Sum and product of Martingale processes
Given two Martingale processes $(X_t)$ and $(Y_t)$, are their sum $(X_t+Y_t)$ and their product $(X_t \times Y_t)$ also Martingale?
If not, will the two $(X_t)$ and $(Y_t)$ being independent grant their sum and product Martingale? Thanks!
The product of two independent martingales is a martingale--or rather it is or it is not, depending on the precise formulation of the hypothesis! When it is, one says that the martingales are orthogonal. This is explained, for example, by Alexander Cherny in the chapter Some Particular Problems of Martingale Theory of the Shiryaev Festschrift.
And yes, the sum of two independent martingales is a martingale but, here again, it might be wise to state the result with some care and, first of all, as mentioned by steveO in a comment, to specify the filtration(s) one is considering.

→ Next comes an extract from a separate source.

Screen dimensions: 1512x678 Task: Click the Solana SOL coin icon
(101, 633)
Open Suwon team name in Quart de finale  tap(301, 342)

The trivial version is that if $X$ and $Y$ are two martingales (independent or not) with respect to a given filtration $\mathcal{G}$, then the sum $X+Y$ is also a martingale with respect to $\mathcal{G}$. But what happens if one assumes that $X$ is a martingale with respect to its own filtration $\mathcal{F}^X$ and that $Y$ is a martingale with respect to its own filtration $\mathcal{F}^Y$?
(Recall that the filtration $\mathcal{F}^Z$ of a process $Z$ is defined by $\mathcal{F}^Z_n=\sigma(\{Z_k;k\le n\})$ for every $n$.)
Then, if $X$ and $Y$ are independent, $X+Y$ is a martingale with respect to its own filtration $\mathcal{F}^{X+Y}$ but, first, the proof, while not terribly difficult, requires to be careful (and uses more than the linearity of conditional expectations), and, second, for non independent martingales, this becomes horribly wrong.
To get an idea of the problem, consider a given integrable random variable $\xi$ and two $\sigma$-algebras $\mathcal{A}$ and $\mathcal{B}$ and try to find conditions guaranteeing that $E(\xi|\mathcal{A}\vee\mathcal{B})=E(\xi|\mathcal{A})$. Is $\xi$ independent of $\mathcal{B}$ enough? No, one has to assume that $\mathcal{B}$ is independent of $\sigma(X)\vee\mathcal{A}$.